RECORDS FOR PROCESSING:
=== Begin Enclosure ===
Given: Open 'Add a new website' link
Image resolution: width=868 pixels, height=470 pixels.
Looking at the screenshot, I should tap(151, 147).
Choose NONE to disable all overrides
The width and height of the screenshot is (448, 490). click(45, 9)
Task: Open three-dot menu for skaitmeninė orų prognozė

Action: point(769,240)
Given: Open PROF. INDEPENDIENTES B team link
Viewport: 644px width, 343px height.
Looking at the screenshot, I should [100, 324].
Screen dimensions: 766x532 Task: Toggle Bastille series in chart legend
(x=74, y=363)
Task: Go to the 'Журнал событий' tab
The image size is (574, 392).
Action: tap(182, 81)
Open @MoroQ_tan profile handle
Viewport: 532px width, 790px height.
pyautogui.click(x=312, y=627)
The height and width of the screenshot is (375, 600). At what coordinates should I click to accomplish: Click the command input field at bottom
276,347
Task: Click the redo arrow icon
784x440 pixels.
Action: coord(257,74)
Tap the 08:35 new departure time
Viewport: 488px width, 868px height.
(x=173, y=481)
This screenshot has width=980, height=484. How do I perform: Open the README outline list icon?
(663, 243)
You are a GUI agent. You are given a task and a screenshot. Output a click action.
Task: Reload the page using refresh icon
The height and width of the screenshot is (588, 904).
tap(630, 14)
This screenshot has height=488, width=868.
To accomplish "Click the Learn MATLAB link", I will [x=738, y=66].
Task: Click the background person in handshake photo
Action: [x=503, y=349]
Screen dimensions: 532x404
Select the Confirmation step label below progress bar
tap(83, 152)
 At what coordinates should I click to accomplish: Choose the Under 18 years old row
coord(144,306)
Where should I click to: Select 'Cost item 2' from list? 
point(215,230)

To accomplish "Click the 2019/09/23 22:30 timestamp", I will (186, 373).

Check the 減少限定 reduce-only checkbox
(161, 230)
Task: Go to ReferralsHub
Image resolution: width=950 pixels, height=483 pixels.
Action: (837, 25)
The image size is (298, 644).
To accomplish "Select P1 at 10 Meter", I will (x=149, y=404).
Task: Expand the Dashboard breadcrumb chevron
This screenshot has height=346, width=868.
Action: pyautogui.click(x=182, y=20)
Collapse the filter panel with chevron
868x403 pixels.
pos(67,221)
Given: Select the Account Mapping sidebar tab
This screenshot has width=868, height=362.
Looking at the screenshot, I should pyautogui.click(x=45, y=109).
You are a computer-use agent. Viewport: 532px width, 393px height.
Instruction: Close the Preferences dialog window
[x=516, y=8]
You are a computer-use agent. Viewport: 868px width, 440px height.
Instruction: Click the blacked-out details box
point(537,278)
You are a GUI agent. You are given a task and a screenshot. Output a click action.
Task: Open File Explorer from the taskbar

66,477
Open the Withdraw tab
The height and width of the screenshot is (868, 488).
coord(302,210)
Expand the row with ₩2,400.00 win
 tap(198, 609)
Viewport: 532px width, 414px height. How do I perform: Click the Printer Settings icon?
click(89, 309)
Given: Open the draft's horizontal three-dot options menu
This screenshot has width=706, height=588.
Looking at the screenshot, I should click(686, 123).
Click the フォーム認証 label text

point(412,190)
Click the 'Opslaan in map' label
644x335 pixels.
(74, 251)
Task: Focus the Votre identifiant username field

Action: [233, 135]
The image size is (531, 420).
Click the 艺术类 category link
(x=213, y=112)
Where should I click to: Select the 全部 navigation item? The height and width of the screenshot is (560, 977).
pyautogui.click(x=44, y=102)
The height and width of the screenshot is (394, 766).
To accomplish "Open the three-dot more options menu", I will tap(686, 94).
=== End Enclosure ===
THE TASK:
Copy each line above that contains the word "agent".

COMPLETED EXERCISE:
You are a GUI agent. You are given a task and a screenshot. Output a click action.
You are a computer-use agent. Viewport: 532px width, 393px height.
You are a computer-use agent. Viewport: 868px width, 440px height.
You are a GUI agent. You are given a task and a screenshot. Output a click action.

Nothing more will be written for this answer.